Handelt es sich um ein mobiles Endgerät, wie z.B. ein Smartphone, ließe sich dadurch nicht nur dauerhaft verfolgen, wann das Gerät welche Internetseiten abgerufen hat, sondern auch wo sich der Nutzer des Geräts überall aufgehalten hat.
Die Entwickler des IPv6-Standards haben jedoch Möglichkeiten vorgesehen, sich vor einer solchen dauerhaften Identifizierung zu schützen. Durch die sogenannte "Privacy Extensions"-Funktion ist es theoretisch jedem Endgerät möglich, den Interface Identifier zufällig zu erzeugen und regelmäßig zu erneuern.
Wird von "Privacy Extensions" Gebrauch gemacht und vergibt der Provider regelmäßig ein neues Präfix, würde dadurch nach Ansicht einiger Fachleute eine vergleichbares Datenschutz-Niveau wie mit einer dynamischen IP-Adresse erreicht. Spätestens an diesem Punkt gelangt man jedoch zurück zu der Debatte um den objektiven oder relativen Personenbezug.
Auch nach einer Umstellung auf IPv6 werden sich IP-Adressen bis zu einer höchstrichterlichen Entscheidung oder einer grundlegenden Änderung des Datenschutzrechts rechtlich wohl nicht eindeutig einordnen lassen.

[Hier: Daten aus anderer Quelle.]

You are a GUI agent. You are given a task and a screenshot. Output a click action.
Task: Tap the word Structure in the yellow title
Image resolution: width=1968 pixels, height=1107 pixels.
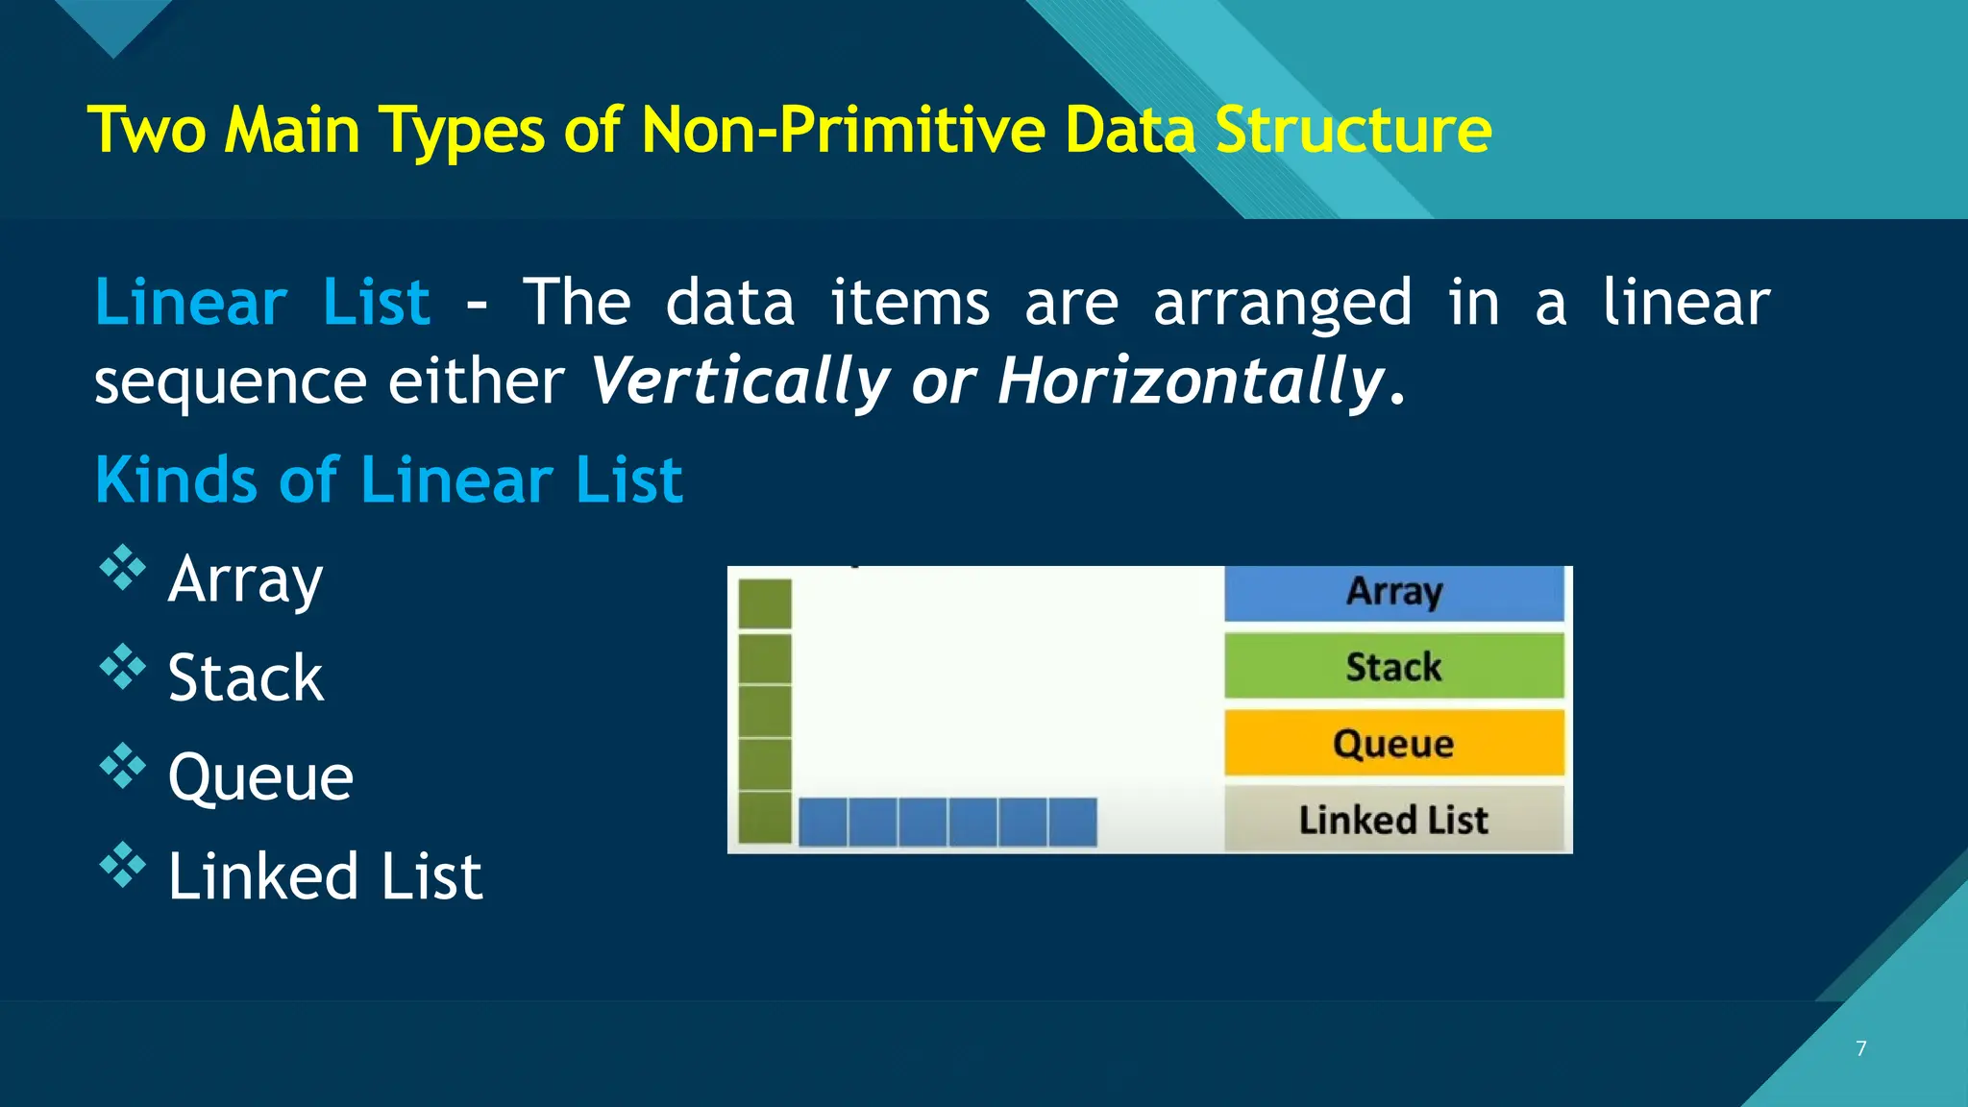[1353, 131]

Für die Befürworter des objektiven Personenbezugs wird auch in Zukunft kein Zweifel bestehen, dass IP-Adressen personenbezogene Daten darstellen, zumal sich die Spuren einer IP-Adresse mit IPv6-Standard zukünftig noch leichter verfolgen lassen, wenn von den vorgesehenen Datenschutzmechanismen kein Gebrauch gemacht wird.
Stellt man als Verfechter des relativen Personenbezugs bei der rechtlichen Bewertung der IP-Adresse jedoch nur auf die Kenntnisse und Fähigkeiten der jeweiligen verarbeitenden Stelle ab, ließe sich diese Auffassung auch nach der Umstellung weiterhin vertreten. Denn für einen Website-Betreiber verbirgt sich auch hinter einer IPv6-Adresse zunächst einmal ein Unbekannter, solange diese nicht mit personenbeziehbaren Daten des Betroffenen zusammengeführt wird.